PROVIDED TEXT:
....
The relatively small fine is not the point, and I won't be hiring a lawyer, and I'll pay it if the judge rules against me, but I truly believe the citation was with malicious intent as described.

Carl, I appreciate your experience and knowledge in responding to my questions and points. Thanks.
 

CdwJava

Senior Member
But how could an anonymous violator in an hypothetical case make a pernicious allegation of this kind against the officer? The officer wouldn't know the views or past speech of an anonymous person previously unknown to him. Isn't it different given the fact that in this case the officer knows the parties personally here, and knows of my previously expressed views regarding the agency that employs him? Isn't that the simplest and most reasonable explanation for his selective enforcement?
There can be MANY reasons for discretionary enforcement, and almost none of them would be a defense to the criminal allegation (the violation). What you MIGHT have is two separate issues here - one criminal (the citation) and the other, civil (retaliatory conduct on the part of your employer).

Discretion is not unlawful, therefore, even by inference, you cannot make a solid defense alleging that the only reason you were cited was due to retaliation. Like I said, absent some admission, this is not likely going to go any where as a defense. Like I said, if the judge allows you to bring it up, the judge might decide to agree with you (provided this is a more or less informal traffic court like setting). But, absent some real proof of his discretion being retaliatory, you should be found guilty.
....
STATED EXERCISE 1: According to the forum exchange, why is a claim of retaliation unlikely to work as a defense against the citation? Answer in one to three sentences.
STATED EXERCISE 2: Return the part of the forum exchange that opens with the words containing "There can be" and closes with "be found guilty.".
Answer using only the forum exchange.

RECORD EXTRACTS:
....
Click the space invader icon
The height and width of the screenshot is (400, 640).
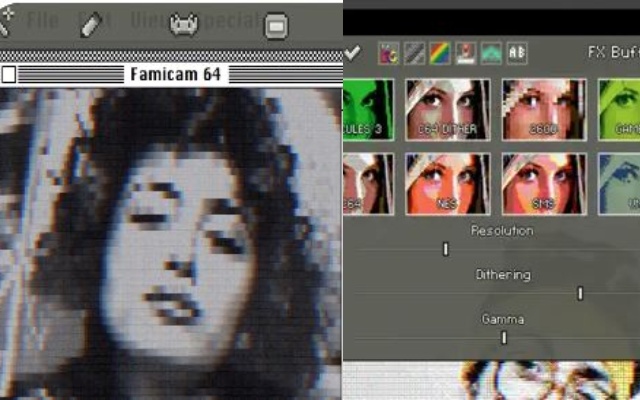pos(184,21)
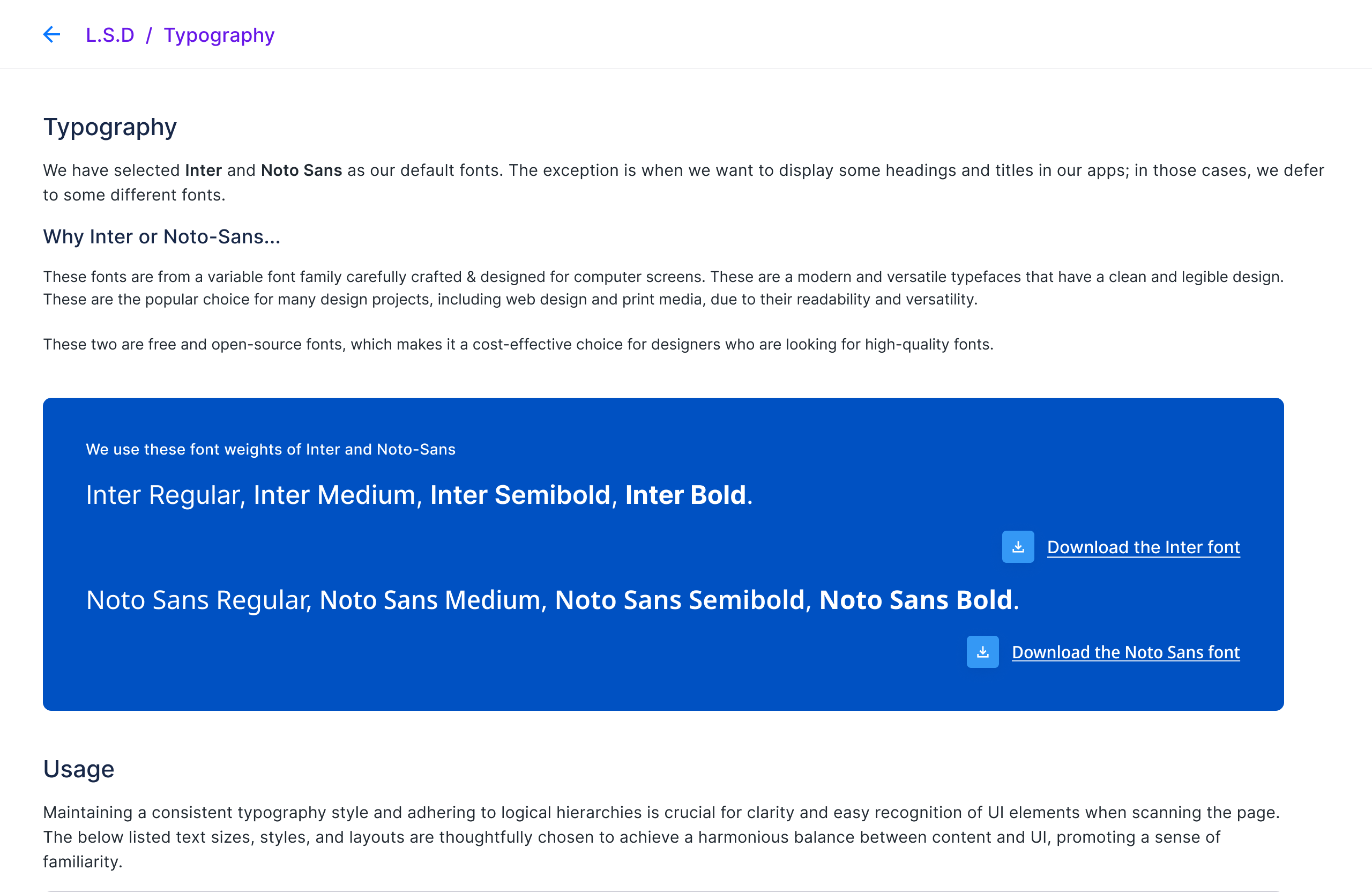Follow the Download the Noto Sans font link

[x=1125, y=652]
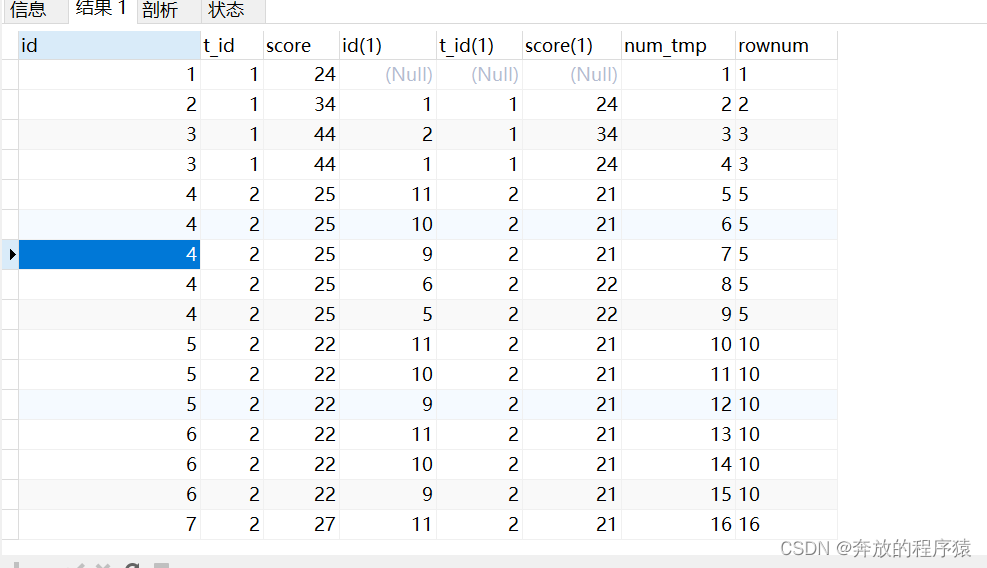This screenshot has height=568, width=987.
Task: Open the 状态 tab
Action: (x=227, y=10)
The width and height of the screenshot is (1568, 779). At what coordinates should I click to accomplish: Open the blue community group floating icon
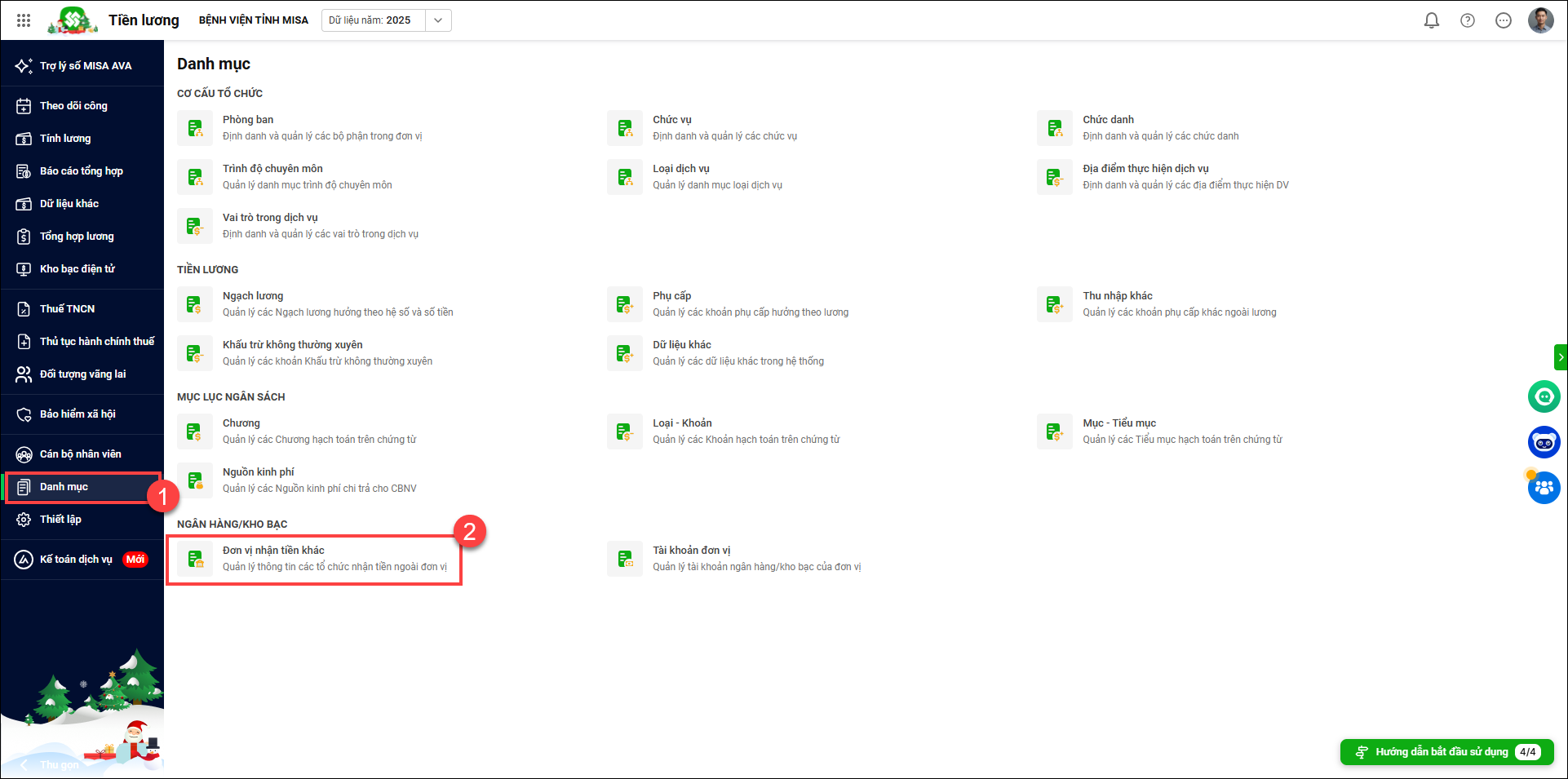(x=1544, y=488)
....
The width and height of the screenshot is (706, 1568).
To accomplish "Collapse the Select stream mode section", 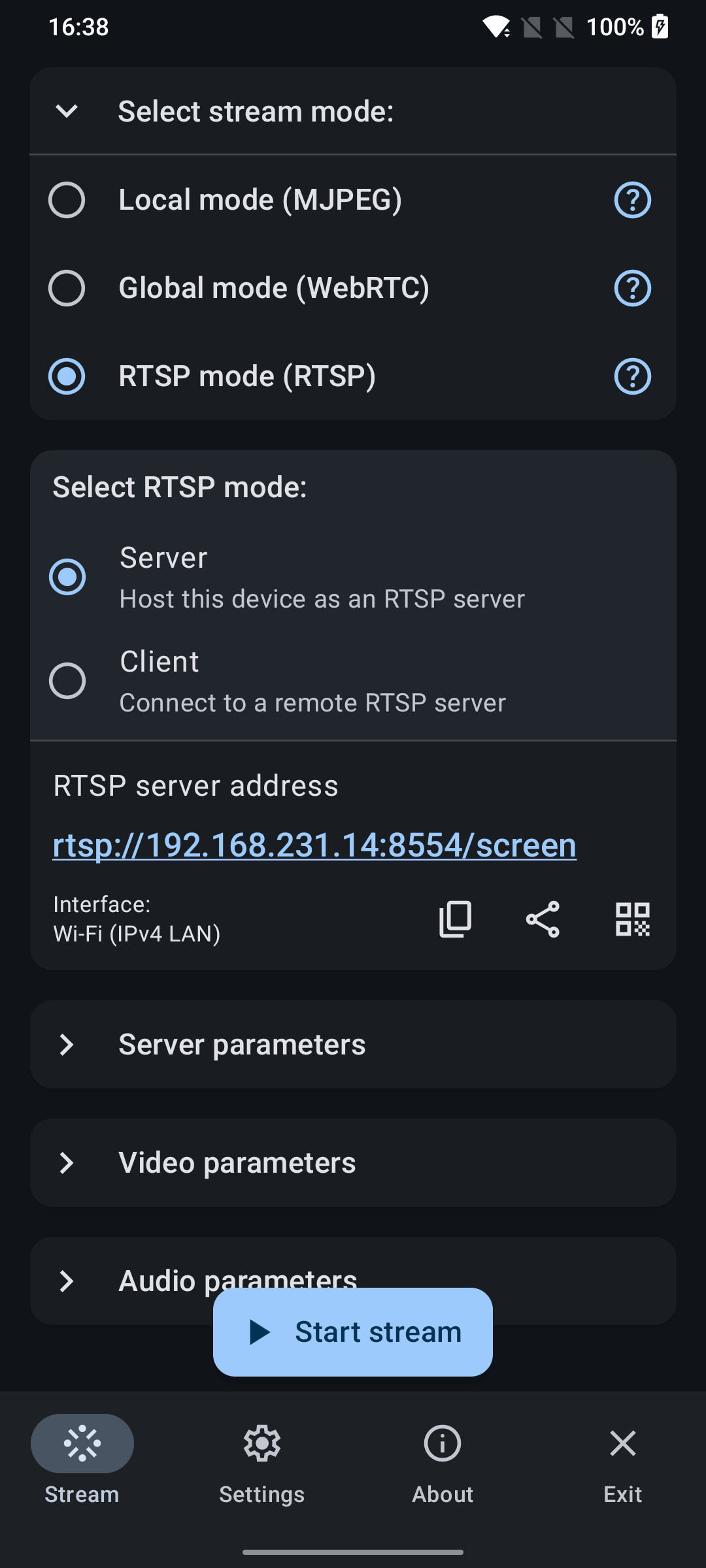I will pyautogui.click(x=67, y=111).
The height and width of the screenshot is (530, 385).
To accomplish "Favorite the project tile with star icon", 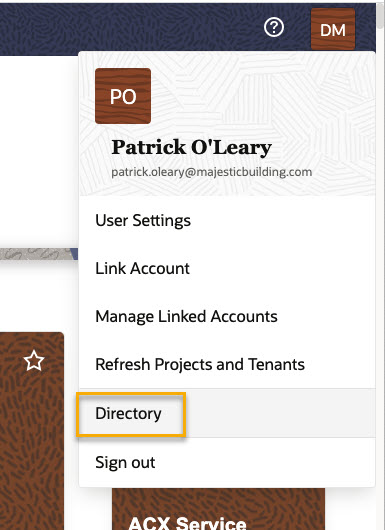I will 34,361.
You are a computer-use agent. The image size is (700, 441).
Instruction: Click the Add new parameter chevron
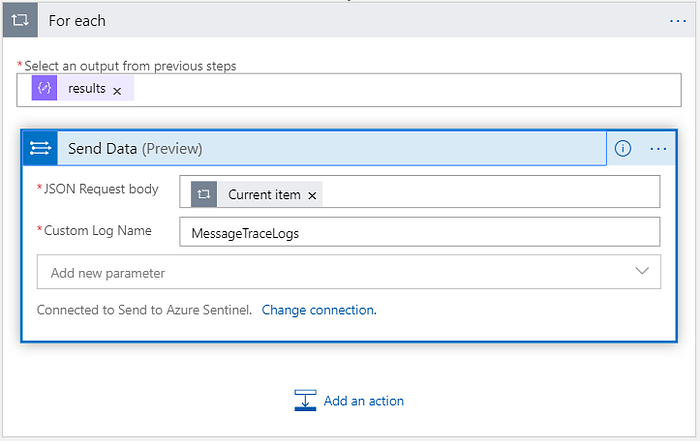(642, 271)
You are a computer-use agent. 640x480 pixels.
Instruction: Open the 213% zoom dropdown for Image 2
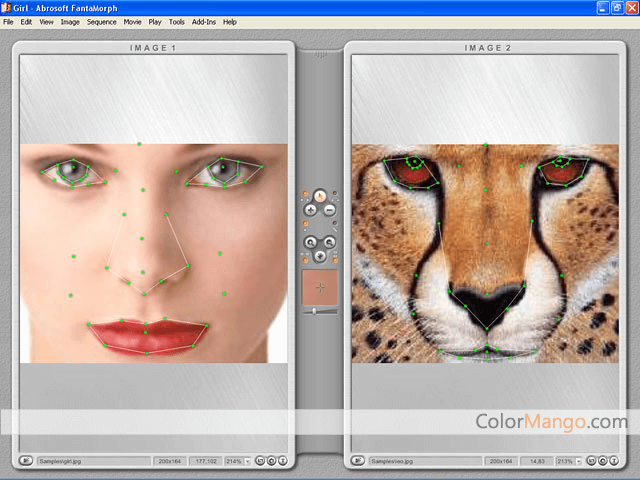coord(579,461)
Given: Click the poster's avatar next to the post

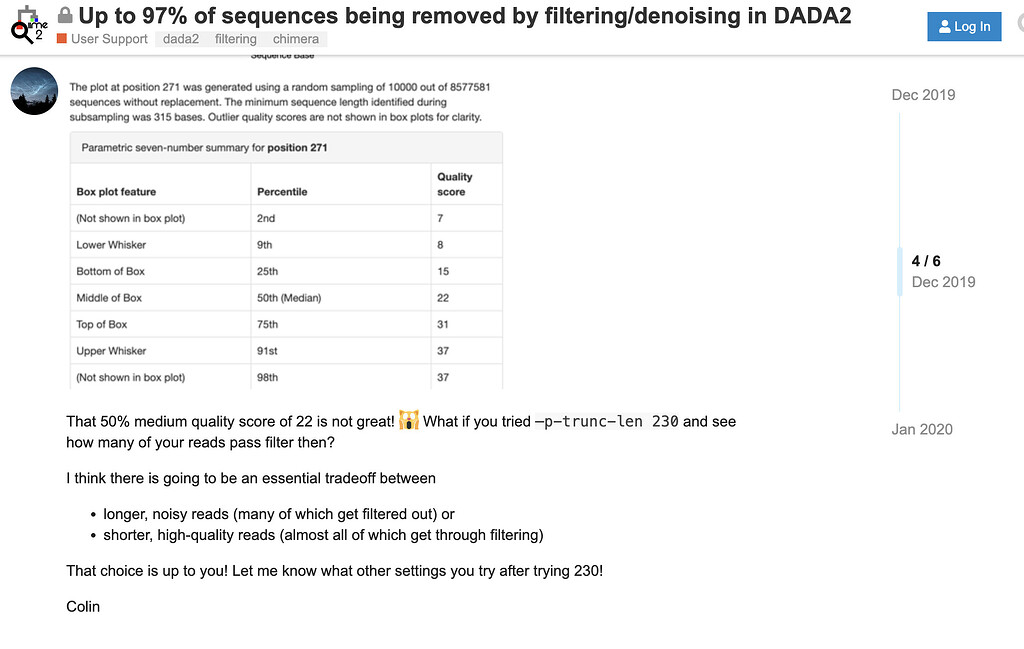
....
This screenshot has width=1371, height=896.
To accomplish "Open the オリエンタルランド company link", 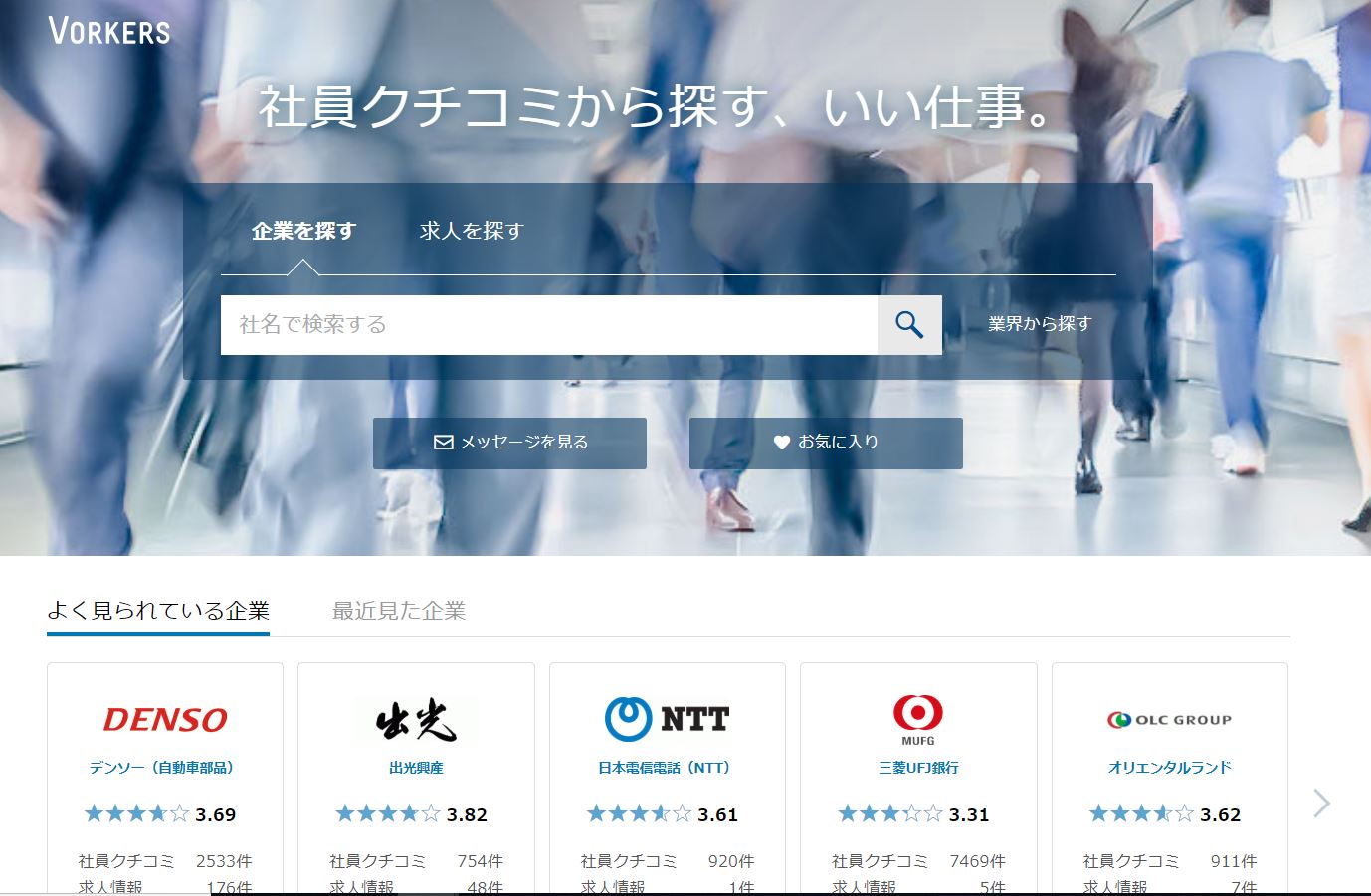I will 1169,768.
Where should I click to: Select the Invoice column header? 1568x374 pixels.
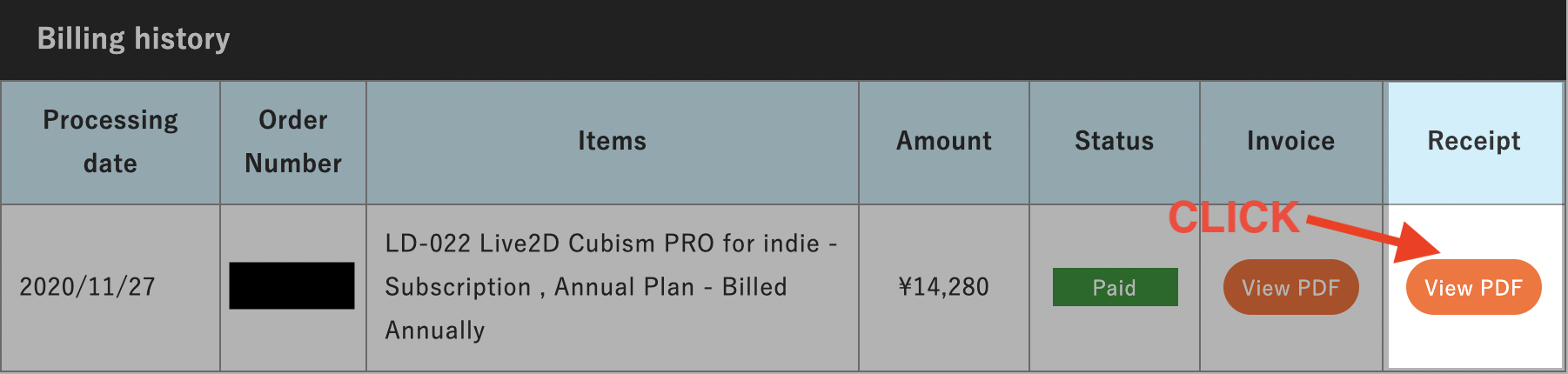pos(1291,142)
....
RESULT 1: Discretion is not unlawful, and almost none of the many reasons for discretionary enforcement would be a defense to the violation itself. Without some admission or real proof that the officer's discretion was retaliatory, the defense is not likely to go anywhere, and the poster should be found guilty.

RESULT 2:
There can be MANY reasons for discretionary enforcement, and almost none of them would be a defense to the criminal allegation (the violation). What you MIGHT have is two separate issues here - one criminal (the citation) and the other, civil (retaliatory conduct on the part of your employer).

Discretion is not unlawful, therefore, even by inference, you cannot make a solid defense alleging that the only reason you were cited was due to retaliation. Like I said, absent some admission, this is not likely going to go any where as a defense. Like I said, if the judge allows you to bring it up, the judge might decide to agree with you (provided this is a more or less informal traffic court like setting). But, absent some real proof of his discretion being retaliatory, you should be found guilty.